TASK ITEM: All that is wanted is the exact lines from the one with "Click the Λάθη statistic label" through the last line of the entries, with both ends kept and every picture left out.

Saved data entries:
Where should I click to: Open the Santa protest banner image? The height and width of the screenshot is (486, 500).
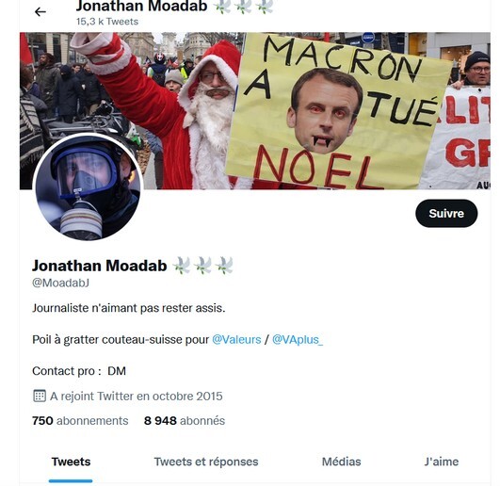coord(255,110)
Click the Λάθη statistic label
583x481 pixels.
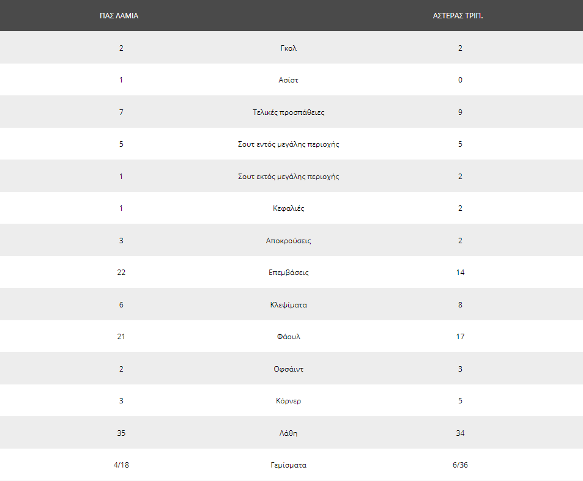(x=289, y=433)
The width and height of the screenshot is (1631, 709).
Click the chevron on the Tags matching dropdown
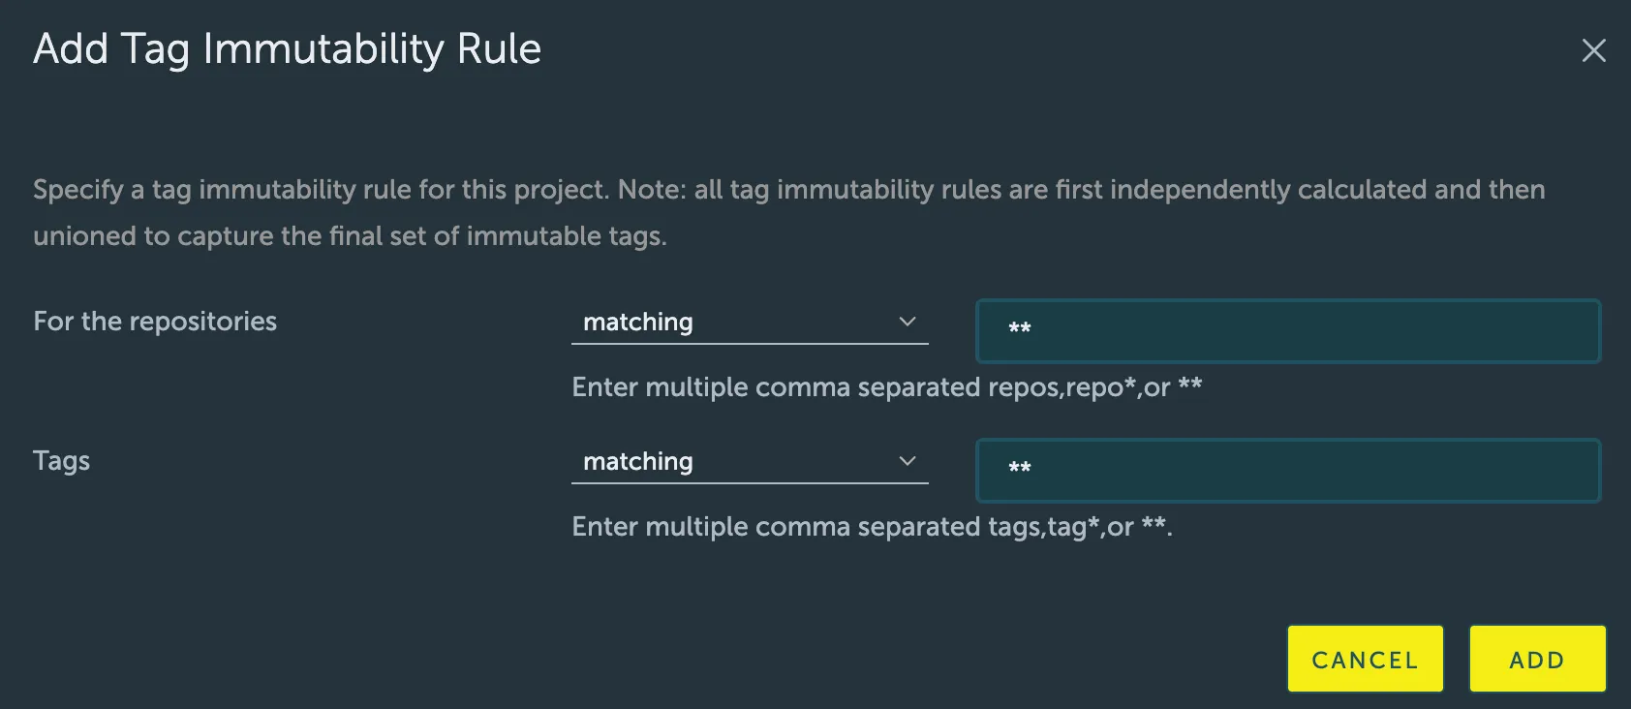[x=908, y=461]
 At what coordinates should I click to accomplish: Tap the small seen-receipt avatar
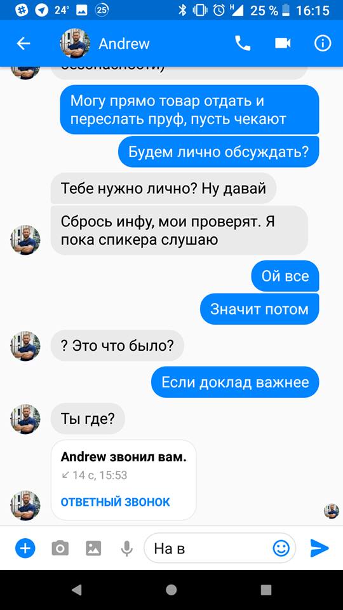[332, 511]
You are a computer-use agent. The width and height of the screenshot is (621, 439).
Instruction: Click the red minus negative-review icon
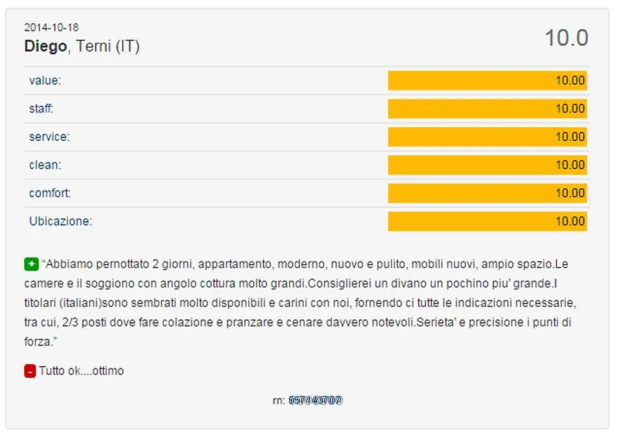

EXPECTED OUTPUT:
Click the Λάθη statistic label
583x481 pixels.
(x=289, y=433)
The width and height of the screenshot is (1631, 709).
Click the chevron on the Tags matching dropdown
[x=908, y=461]
 At what coordinates should I click to accomplish: Tap the small seen-receipt avatar
[332, 511]
You are a computer-use agent. The width and height of the screenshot is (621, 439).
Instruction: Click the red minus negative-review icon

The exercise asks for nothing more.